Krira Augment handles the heavy lifting of extracting text from complex formats and passing it to the high-speed Rust core.

pipeline = Pipeline()

# Process a Website URL
pipeline.process("https://example.com/docs")

# Process a PDF Document
pipeline.process("internal_report.pdf")

# Process an Excel Spreadsheet or DOCX
pipeline.process("user_feedback.xlsx")
pipeline.process("contract.docx")

3. Advanced Configuration (Professional)

For production RAG, you need fine-grained control over chunking strategies and data cleaning.
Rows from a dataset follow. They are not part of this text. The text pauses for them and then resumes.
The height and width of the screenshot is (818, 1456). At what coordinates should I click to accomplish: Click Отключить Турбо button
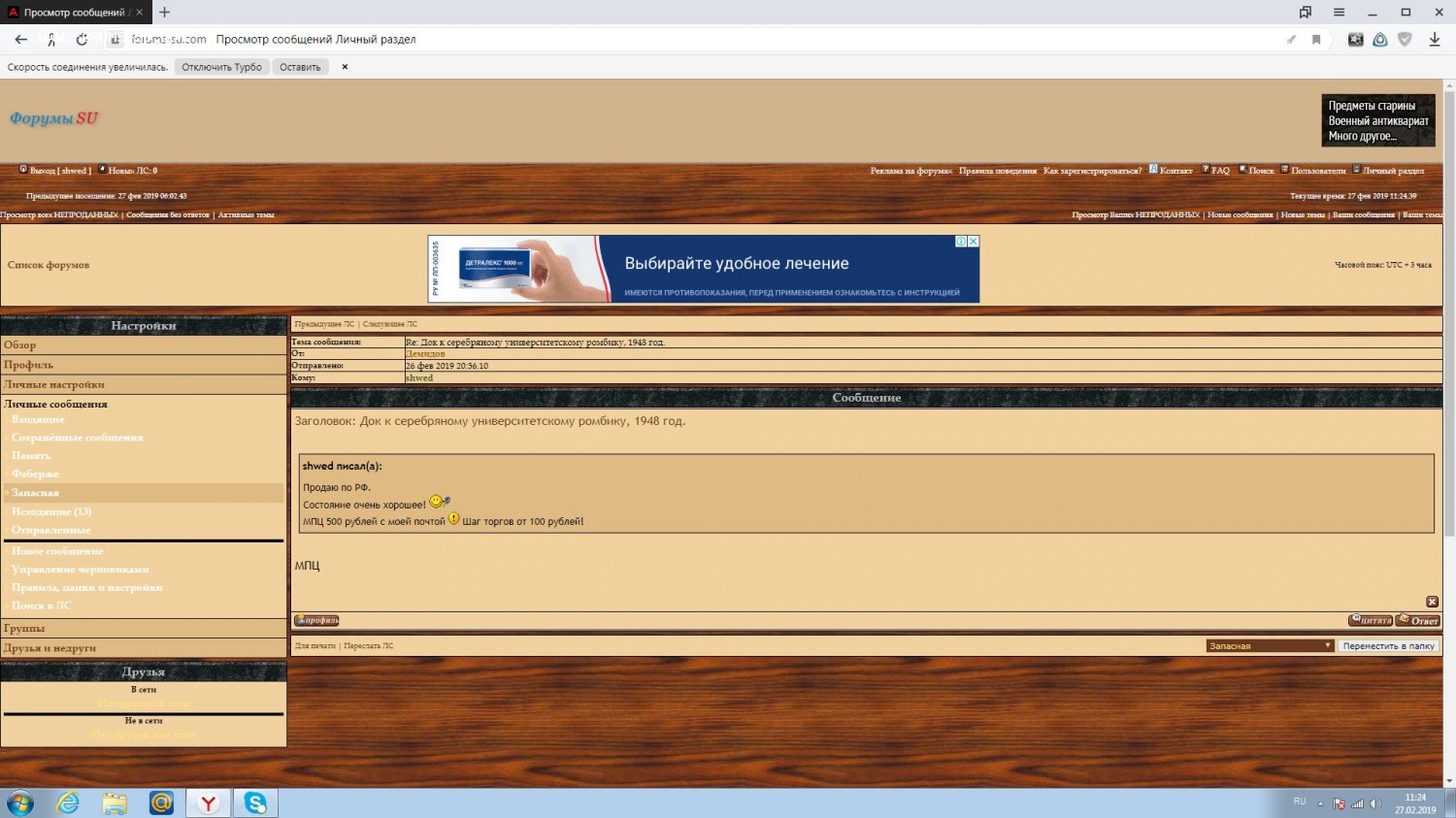(x=221, y=67)
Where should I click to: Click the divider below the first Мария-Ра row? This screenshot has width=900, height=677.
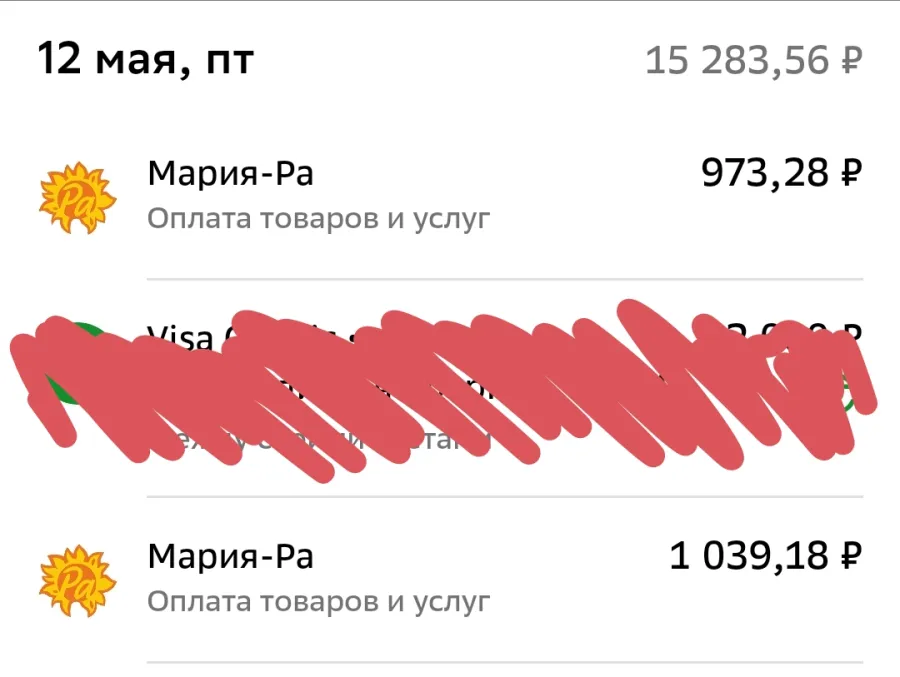coord(505,279)
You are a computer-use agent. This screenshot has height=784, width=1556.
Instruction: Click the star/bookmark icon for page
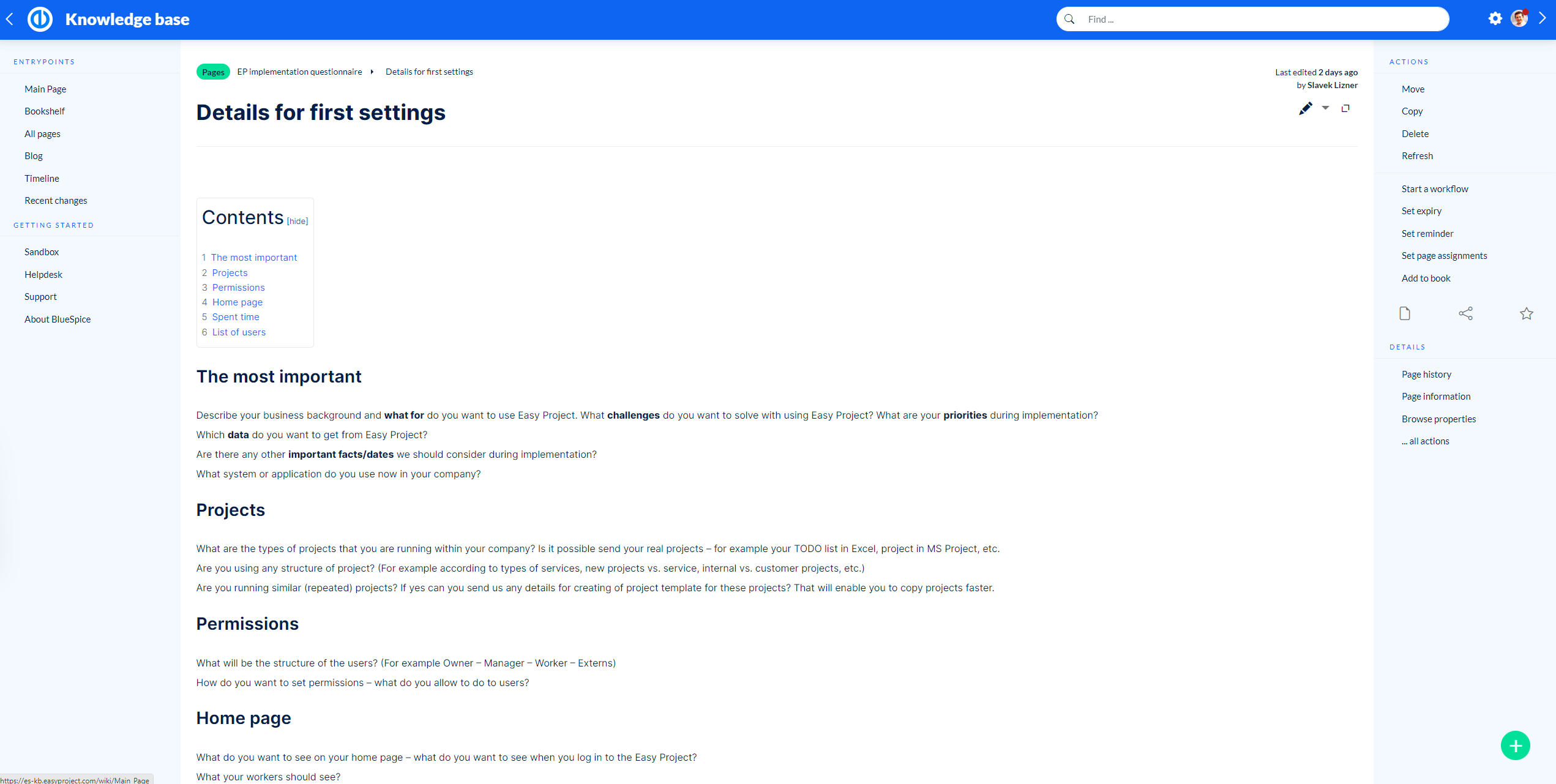1527,313
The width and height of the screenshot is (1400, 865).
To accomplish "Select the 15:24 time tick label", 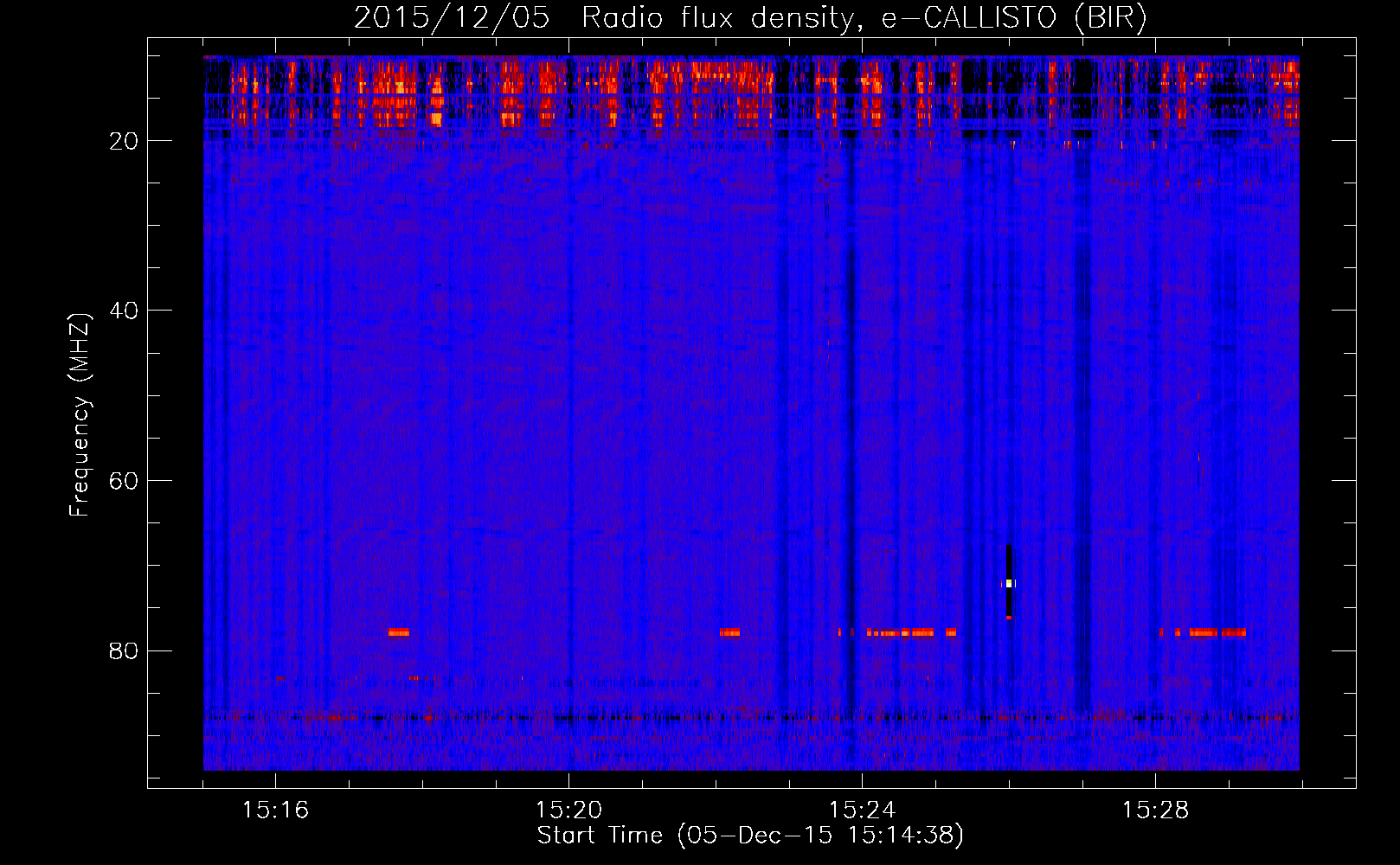I will (862, 811).
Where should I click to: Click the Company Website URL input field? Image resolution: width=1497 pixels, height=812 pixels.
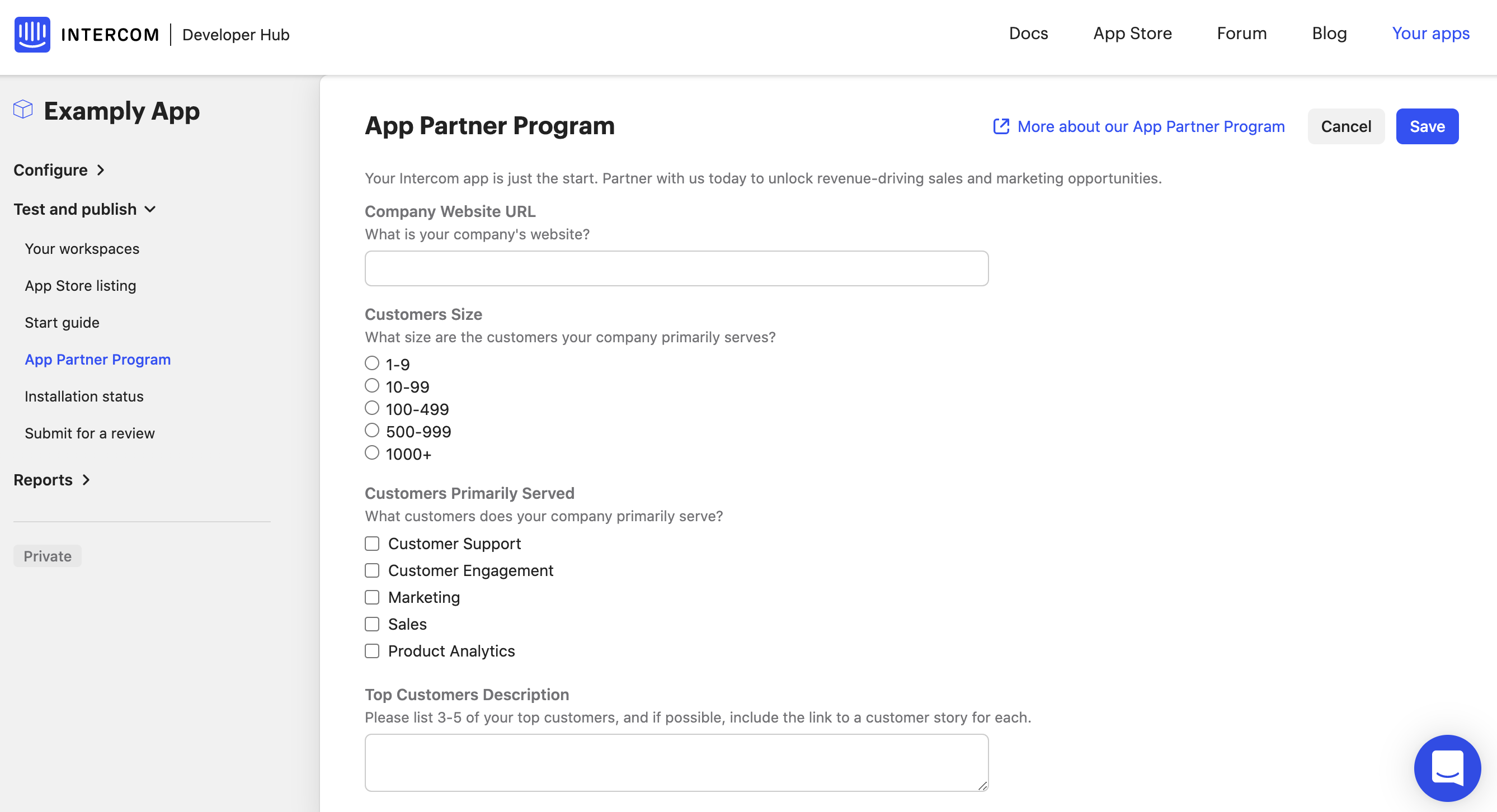676,268
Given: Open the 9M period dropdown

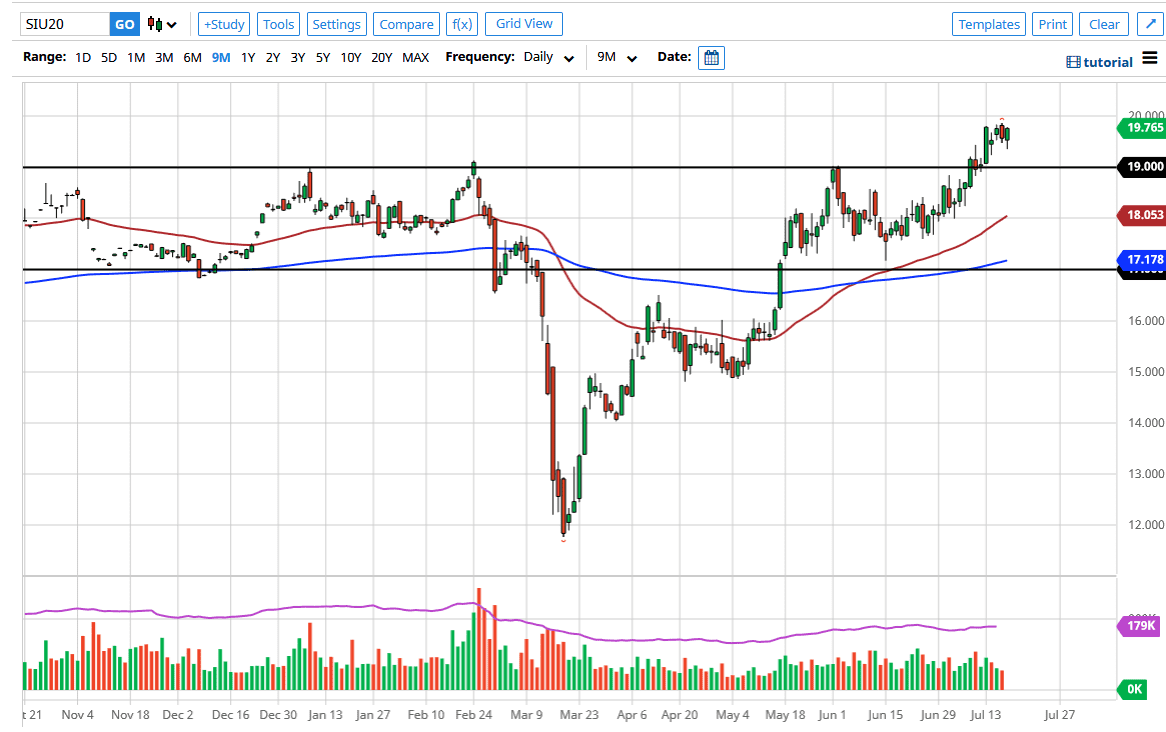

from krira_augment import Pipeline, PipelineConfig, SplitStrategy

# Define a robust configuration
config = PipelineConfig(
    chunk_size=512,               # Target characters per chunk
    strategy=SplitStrategy.SMART, # Respects sentence/paragraph boundaries
    clean_html=True,              # Remove <div>, <br>, etc.
    clean_unicode=True,           # Normalize whitespace and emojis
)

pipeline = Pipeline(config=config)

# Execute
result = pipeline.process("large_corpus.csv", output_path="custom_output.jsonl")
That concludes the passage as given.